--- Consegna scritta 1 ---
Conta quante righe dell'elenco contengono la stringa "height", distinguendo tra maiuscole e minuscole, e scrivi soltanto il numero.

--- Brano scelto ---
════════

Ho adorato appunto quel "piccolo" rifugio che il re aveva regalato alla sua giovanissima consorte, dove lei si vedeva con il Conte...
Io stupidamente quando ero più piccola mi dicevo: mi sposo uno ricco e mi faccio un amante bellissimo! Così ho entrambe le cose...
Che scema, sarei finita come Maria Antonietta...decapitata,ma da voi!
:carneval::mexican::carneval::mexican::carneval::mexican::carneval::mexican::carneval::mexican::carneval::mexican::carneval::mexican::carneval:
Comunque adoro Kirsten Dunst in questo film, sembra cucito su di lei!


----------



## Verena67 (19 Gennaio 2010)

Beh, ci sono varie biografie, io ne ho due, ma mi dicono molto bello il DIARIO DI MARIA ANTONIETTA, lo trovi su IBS. Baci!


----------



## Bruja (19 Gennaio 2010)

*...*

Per me uno dei più bei film di costume, e in questa scelta contemplo anche il cast assolutamente centrato, é "Les liaisons dangereuses".
Bruja


----------



## Verena67 (20 Gennaio 2010)

════════

--- Consegna scritta 2 ---
Duplica integralmente il brano scelto, senza cambiare nulla.

════════

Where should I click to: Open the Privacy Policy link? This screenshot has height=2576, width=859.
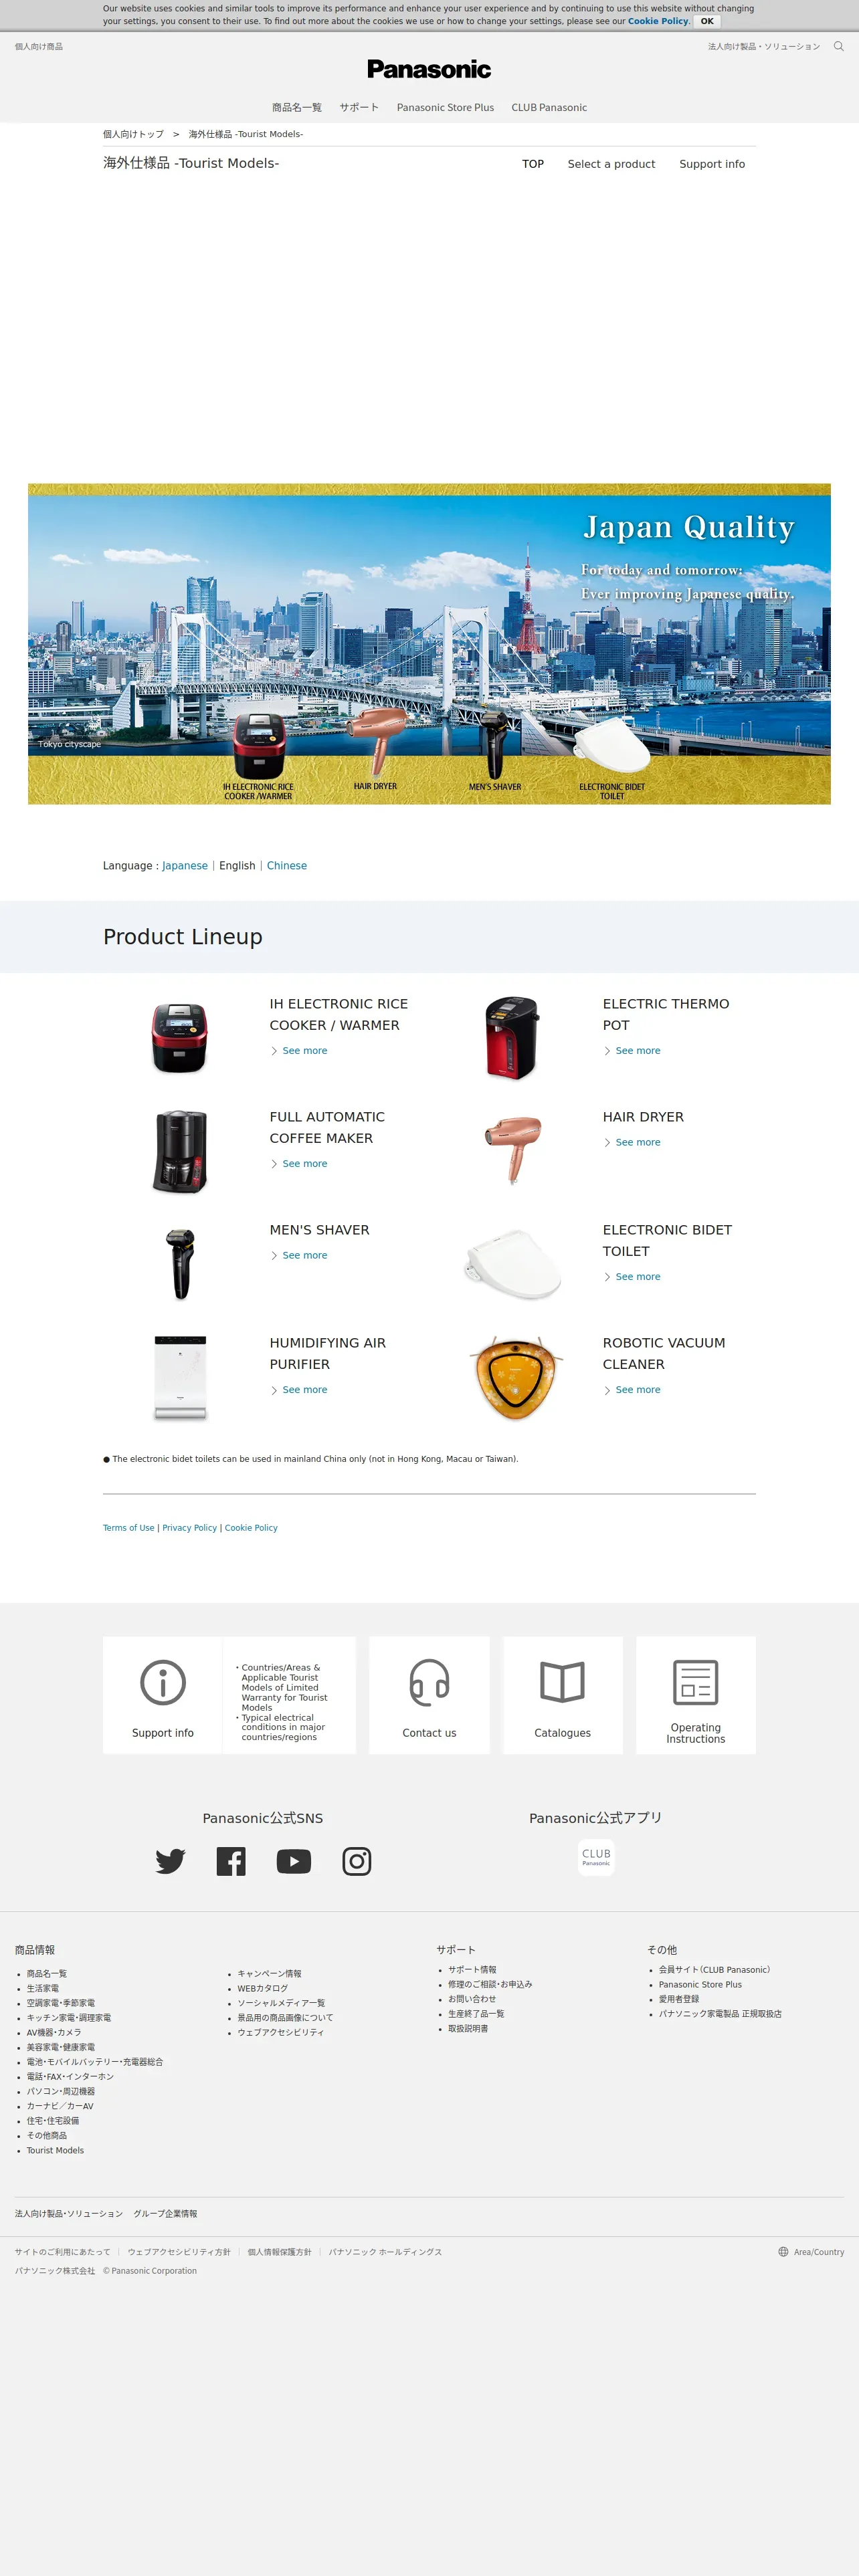189,1528
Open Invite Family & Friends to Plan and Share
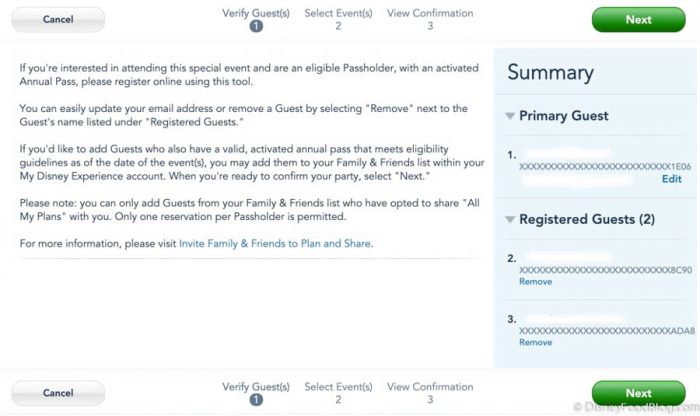The image size is (700, 416). [275, 243]
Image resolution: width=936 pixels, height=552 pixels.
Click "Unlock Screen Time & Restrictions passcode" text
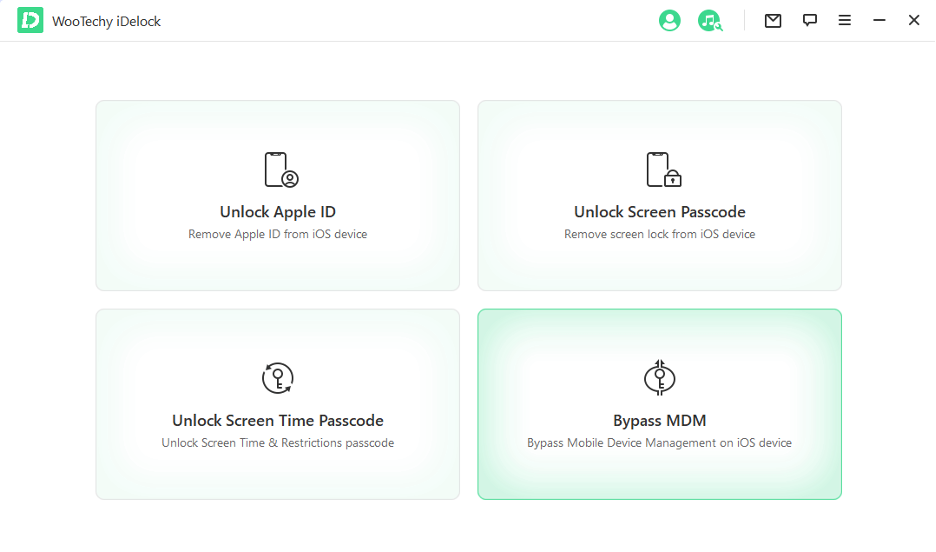tap(278, 443)
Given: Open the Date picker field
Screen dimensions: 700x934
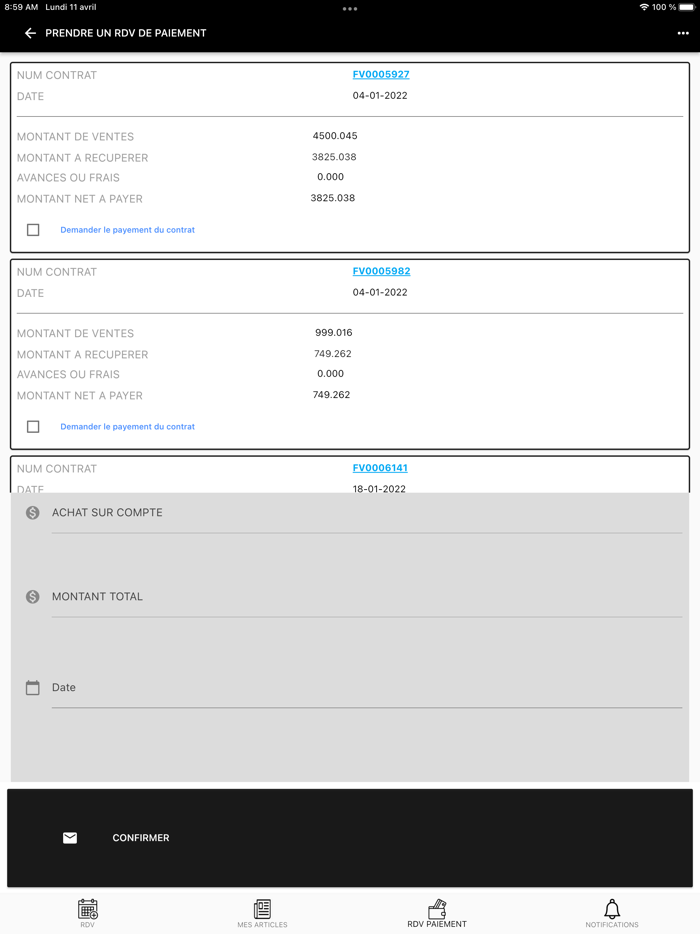Looking at the screenshot, I should point(366,688).
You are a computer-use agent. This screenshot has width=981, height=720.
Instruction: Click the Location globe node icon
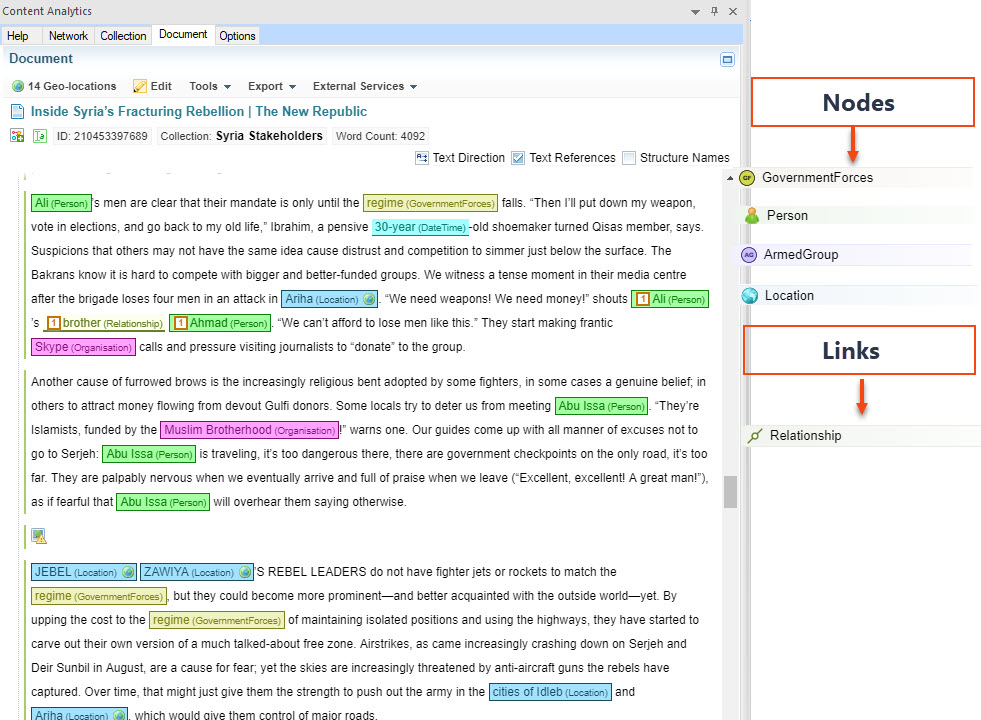(x=750, y=296)
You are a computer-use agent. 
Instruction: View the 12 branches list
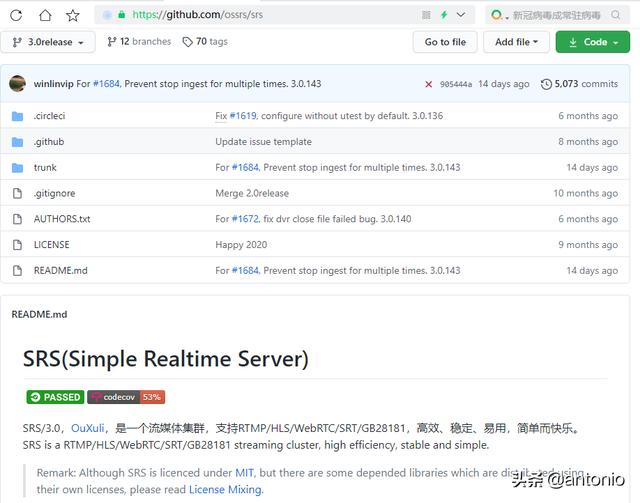coord(139,42)
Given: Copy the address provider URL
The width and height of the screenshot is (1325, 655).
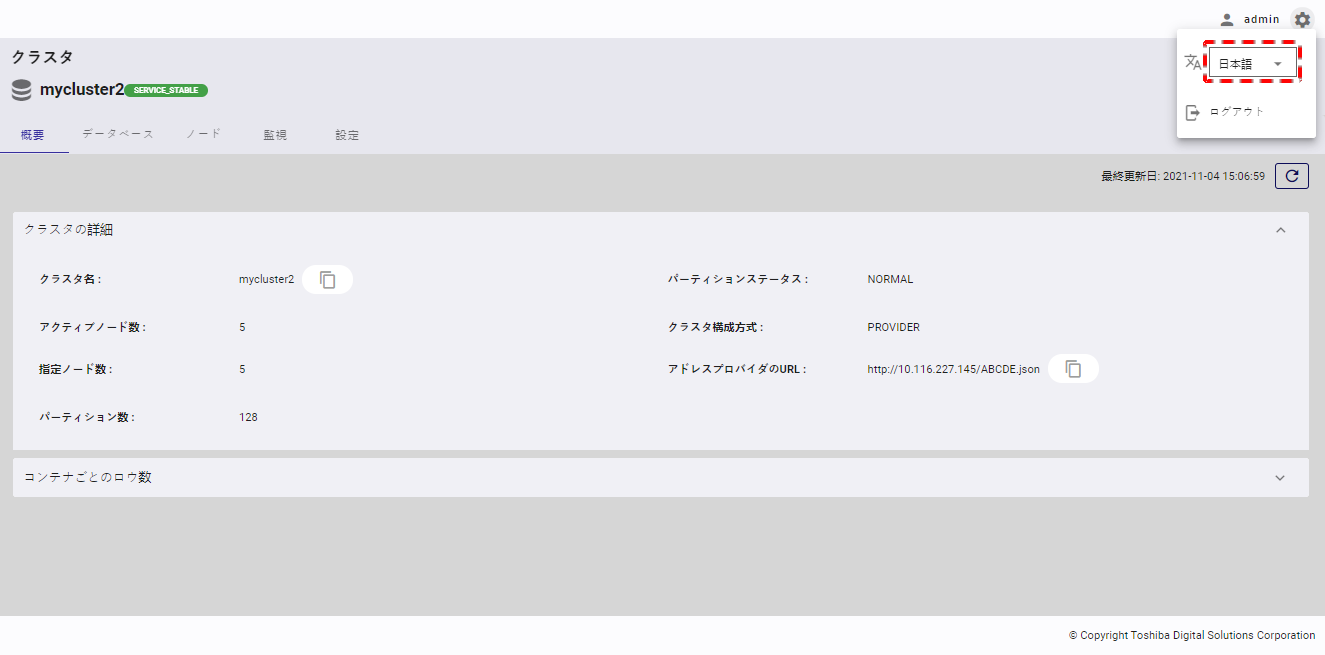Looking at the screenshot, I should point(1073,369).
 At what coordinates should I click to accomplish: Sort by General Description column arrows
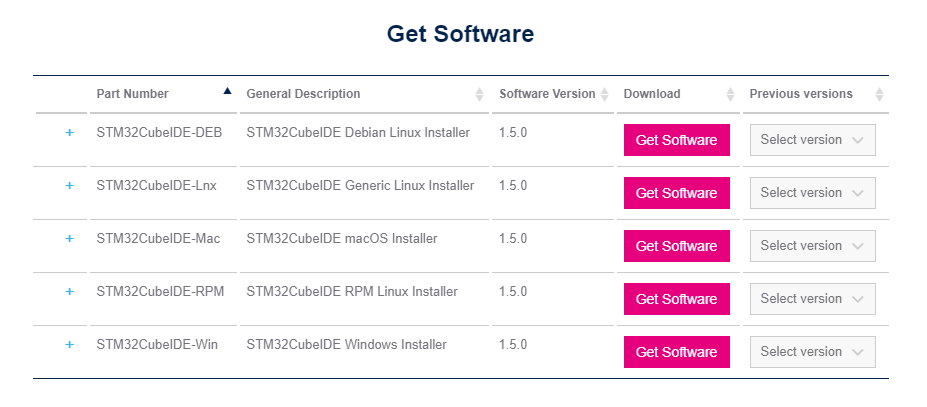click(x=479, y=94)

════════

--- Risposta completa 1 ---
4

--- Risposta completa 2 ---
Ho adorato appunto quel "piccolo" rifugio che il re aveva regalato alla sua giovanissima consorte, dove lei si vedeva con il Conte...
Io stupidamente quando ero più piccola mi dicevo: mi sposo uno ricco e mi faccio un amante bellissimo! Così ho entrambe le cose...
Che scema, sarei finita come Maria Antonietta...decapitata,ma da voi!
:carneval::mexican::carneval::mexican::carneval::mexican::carneval::mexican::carneval::mexican::carneval::mexican::carneval::mexican::carneval:
Comunque adoro Kirsten Dunst in questo film, sembra cucito su di lei!


----------



## Verena67 (19 Gennaio 2010)

Beh, ci sono varie biografie, io ne ho due, ma mi dicono molto bello il DIARIO DI MARIA ANTONIETTA, lo trovi su IBS. Baci!


----------



## Bruja (19 Gennaio 2010)

*...*

Per me uno dei più bei film di costume, e in questa scelta contemplo anche il cast assolutamente centrato, é "Les liaisons dangereuses".
Bruja


----------



## Verena67 (20 Gennaio 2010)